VUMC keeps climbing NIH funding ranks

Vanderbilt University Medical Center ascended in the National Institutes of Health funding rankings for academic medical centers again this year. VUMC ranked 17 out of 121 medical schools based on funding received in the fiscal year 2003 (Oct. 1, 2002 – Sept. 30, 2003) — up one position from fiscal year 2002.

“I’m very pleased with the gains in this year’s NIH rankings,” said Jeffrey R. Balser, M.D., associate vice chancellor for Research. “Our overall ranking rose and we had several departments move up, with three — Radiology, Surgery and Otolaryngology — making enormous jumps.”

“This is important to our goal of continuing to drive the research enterprise forward.
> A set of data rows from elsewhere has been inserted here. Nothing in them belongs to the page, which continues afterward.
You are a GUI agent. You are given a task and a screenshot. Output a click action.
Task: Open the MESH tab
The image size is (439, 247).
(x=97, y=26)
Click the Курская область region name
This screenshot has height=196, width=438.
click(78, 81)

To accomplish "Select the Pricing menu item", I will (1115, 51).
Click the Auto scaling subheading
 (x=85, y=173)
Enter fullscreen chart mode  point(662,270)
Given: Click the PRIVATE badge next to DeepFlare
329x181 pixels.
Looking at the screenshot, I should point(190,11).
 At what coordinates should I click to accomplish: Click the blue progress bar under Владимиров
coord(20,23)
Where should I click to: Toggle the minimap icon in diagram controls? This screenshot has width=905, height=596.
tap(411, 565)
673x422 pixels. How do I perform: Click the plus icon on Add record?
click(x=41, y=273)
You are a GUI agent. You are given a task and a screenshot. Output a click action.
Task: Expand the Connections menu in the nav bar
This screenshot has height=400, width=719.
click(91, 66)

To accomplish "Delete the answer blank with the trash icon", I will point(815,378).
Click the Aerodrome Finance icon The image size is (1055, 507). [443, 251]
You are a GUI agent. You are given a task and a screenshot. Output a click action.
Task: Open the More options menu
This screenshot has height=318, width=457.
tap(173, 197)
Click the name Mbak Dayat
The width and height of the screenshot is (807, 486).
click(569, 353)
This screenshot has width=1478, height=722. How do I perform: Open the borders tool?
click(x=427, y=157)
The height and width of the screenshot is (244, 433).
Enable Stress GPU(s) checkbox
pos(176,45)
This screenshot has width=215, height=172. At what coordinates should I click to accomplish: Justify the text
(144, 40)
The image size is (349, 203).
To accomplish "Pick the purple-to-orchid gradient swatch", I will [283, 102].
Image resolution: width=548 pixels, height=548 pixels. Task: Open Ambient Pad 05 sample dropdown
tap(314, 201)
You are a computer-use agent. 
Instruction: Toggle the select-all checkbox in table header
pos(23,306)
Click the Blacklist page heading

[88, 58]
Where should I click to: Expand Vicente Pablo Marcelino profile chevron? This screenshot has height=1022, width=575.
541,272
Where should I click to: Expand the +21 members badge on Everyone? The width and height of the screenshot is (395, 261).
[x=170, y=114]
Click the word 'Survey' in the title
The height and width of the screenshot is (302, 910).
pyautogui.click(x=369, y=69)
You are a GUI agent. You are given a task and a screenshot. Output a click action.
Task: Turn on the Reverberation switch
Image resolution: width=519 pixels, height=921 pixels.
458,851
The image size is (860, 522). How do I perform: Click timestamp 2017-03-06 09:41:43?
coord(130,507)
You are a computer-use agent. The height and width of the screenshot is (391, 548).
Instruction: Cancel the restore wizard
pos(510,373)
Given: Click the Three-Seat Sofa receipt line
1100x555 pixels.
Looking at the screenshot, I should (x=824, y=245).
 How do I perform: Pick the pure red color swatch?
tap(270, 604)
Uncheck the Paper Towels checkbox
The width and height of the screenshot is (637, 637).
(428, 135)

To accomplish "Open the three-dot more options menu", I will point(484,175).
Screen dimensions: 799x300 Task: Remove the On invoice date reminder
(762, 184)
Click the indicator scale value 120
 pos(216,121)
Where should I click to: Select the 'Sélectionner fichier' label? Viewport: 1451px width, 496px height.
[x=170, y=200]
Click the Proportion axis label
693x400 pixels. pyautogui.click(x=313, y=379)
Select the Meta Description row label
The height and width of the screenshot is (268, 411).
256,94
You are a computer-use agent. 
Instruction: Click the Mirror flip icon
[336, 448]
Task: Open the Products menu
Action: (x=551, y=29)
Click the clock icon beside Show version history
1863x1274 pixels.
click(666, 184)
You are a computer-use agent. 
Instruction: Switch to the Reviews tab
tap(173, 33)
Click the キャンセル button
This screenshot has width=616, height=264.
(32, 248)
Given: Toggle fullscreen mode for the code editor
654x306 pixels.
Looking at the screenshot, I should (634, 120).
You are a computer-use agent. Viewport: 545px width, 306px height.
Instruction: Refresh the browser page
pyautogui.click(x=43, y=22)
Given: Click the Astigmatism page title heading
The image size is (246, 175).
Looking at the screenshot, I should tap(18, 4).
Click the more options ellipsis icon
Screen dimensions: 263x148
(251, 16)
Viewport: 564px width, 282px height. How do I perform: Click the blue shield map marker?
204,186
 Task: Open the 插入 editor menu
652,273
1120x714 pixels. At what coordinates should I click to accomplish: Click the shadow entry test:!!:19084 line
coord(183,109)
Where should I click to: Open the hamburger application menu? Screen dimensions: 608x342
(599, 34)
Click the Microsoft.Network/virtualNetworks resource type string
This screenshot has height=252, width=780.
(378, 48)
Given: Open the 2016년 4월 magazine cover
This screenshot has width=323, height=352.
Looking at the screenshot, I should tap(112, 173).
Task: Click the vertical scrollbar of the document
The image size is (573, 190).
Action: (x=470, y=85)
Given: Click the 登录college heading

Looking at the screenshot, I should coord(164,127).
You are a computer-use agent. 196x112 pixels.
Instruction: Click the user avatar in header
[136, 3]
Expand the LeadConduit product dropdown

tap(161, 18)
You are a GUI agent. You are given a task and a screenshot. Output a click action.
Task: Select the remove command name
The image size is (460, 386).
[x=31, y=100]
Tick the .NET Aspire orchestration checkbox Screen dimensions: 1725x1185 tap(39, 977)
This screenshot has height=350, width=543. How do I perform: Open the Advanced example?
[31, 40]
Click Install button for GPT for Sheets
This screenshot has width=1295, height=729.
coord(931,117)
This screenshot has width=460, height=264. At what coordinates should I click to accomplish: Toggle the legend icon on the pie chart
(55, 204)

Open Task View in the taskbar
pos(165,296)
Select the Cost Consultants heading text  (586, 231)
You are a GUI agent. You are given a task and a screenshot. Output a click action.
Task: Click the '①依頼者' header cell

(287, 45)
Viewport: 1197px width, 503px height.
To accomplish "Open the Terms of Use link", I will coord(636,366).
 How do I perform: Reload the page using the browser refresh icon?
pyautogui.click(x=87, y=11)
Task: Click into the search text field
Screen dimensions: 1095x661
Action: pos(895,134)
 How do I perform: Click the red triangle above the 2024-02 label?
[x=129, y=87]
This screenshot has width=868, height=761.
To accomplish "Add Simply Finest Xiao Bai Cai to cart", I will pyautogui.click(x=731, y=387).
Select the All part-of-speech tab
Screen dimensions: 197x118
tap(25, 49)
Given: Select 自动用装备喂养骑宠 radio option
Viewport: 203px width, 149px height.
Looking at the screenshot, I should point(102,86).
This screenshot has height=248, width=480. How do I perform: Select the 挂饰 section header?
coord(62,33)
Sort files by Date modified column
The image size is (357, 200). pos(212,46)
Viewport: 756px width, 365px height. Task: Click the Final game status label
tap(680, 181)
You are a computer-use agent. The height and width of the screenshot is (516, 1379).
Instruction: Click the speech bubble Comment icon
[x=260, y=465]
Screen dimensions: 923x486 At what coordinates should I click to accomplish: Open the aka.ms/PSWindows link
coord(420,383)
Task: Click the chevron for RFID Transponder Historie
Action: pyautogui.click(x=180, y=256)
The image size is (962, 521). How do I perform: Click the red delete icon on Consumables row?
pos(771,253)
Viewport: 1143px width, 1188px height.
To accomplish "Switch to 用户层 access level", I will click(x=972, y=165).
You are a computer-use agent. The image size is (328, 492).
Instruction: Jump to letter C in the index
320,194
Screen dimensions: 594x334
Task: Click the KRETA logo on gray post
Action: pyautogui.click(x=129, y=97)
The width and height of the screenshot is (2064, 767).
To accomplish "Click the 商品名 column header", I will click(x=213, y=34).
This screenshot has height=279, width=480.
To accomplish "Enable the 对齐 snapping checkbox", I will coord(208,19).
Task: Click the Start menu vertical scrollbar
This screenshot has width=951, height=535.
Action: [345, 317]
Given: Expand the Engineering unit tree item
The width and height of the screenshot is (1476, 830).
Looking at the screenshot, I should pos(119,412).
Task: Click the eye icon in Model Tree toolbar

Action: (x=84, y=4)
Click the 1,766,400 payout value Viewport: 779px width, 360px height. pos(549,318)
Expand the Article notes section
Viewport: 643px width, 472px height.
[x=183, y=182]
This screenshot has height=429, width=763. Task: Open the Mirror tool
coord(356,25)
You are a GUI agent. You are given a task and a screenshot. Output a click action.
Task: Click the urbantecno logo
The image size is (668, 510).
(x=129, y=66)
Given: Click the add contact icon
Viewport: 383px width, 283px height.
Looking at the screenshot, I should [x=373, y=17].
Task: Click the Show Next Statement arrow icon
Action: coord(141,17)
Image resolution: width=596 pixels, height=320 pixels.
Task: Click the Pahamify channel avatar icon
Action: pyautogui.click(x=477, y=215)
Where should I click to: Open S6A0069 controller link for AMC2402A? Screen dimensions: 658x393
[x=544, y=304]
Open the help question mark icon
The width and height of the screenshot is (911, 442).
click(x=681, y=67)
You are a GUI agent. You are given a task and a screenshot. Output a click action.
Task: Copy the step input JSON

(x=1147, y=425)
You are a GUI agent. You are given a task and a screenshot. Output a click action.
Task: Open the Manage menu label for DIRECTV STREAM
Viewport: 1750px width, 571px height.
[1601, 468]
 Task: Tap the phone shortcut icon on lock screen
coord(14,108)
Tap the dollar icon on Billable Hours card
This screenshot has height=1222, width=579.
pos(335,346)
It demonstrates that we are truly growing biomedical discovery at Vanderbilt, and that we continue to gain prominence at national and international levels,” Balser said.

Six VUMC departments placed in the top 10 and six others in the top 20 in their respective categories: Molecular Physiology and Biophysics (2), Pharmacology (4), Cell and Developmental Biology (6), Medicine (7), Other Health Professions (7), Biochemistry (10), Radiology (11), Anesthesiology (12), Pediatrics (16), Surgery (18), and Otolaryngology (19) and Microbiology (20).

Medicine (7), Vanderbilt’s highest-ranked clinical department, moved up two positions — from 9 to 7 —reflecting an increase of more than $15 million in NIH funding.

“These increases in rankings reflect on the growing quality and intellectual diversity of our medical center and the national recognition of research talent here at Vanderbilt,” said Eric G. Neilson, M.D., Hugh J. Morgan Professor and chair of the department of Medicine.

“It is also clear that NIH rankings are not a linear function — they are logarithmic and each increase in position is hard fought. More importantly, our continued rise in rankings further indicates that program development funds used by the institution to advance medical research are being well spent and producing a demonstrable return on investment,” Neilson said.

Molecular Physiology and Biophysics (2) remained the highest-ranked basic science department.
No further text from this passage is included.